Directions for this task: Each line from the one containing "Extruder (108, 2449)" through the last line of the records below is to be repeated as written, with nothing added.

Supplied records:
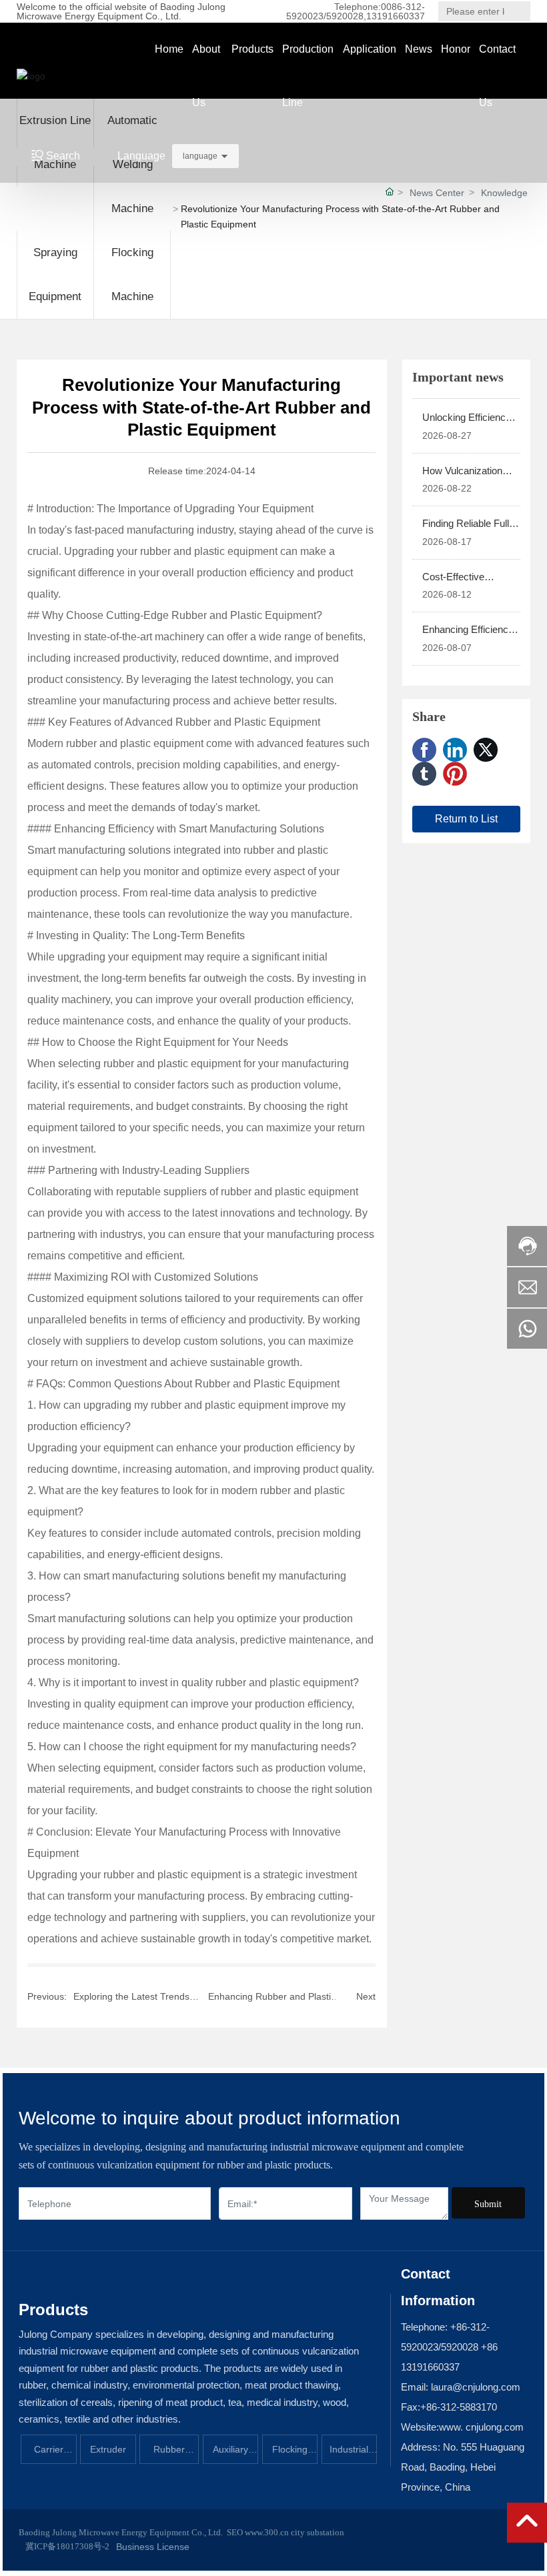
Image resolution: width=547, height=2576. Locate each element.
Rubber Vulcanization (169, 2454)
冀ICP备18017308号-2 (67, 2546)
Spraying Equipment (55, 274)
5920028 (345, 16)
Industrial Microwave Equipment (349, 2454)
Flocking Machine (132, 274)
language (200, 156)
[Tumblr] (424, 774)
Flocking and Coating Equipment (290, 2454)
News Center (437, 192)
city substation (317, 2532)
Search (521, 11)
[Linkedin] (455, 750)
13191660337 (395, 16)
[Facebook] (424, 750)
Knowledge (504, 192)
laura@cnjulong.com (474, 2387)
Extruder (108, 2449)
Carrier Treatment (48, 2454)
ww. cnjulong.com (485, 2427)
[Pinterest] (455, 774)
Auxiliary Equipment (230, 2454)
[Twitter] (486, 750)
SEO (235, 2532)
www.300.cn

Expected answer:
Extruder (108, 2449)
Carrier Treatment (48, 2454)
ww. cnjulong.com (485, 2427)
[Pinterest] (455, 774)
Auxiliary Equipment (230, 2454)
[Twitter] (486, 750)
SEO (235, 2532)
www.300.cn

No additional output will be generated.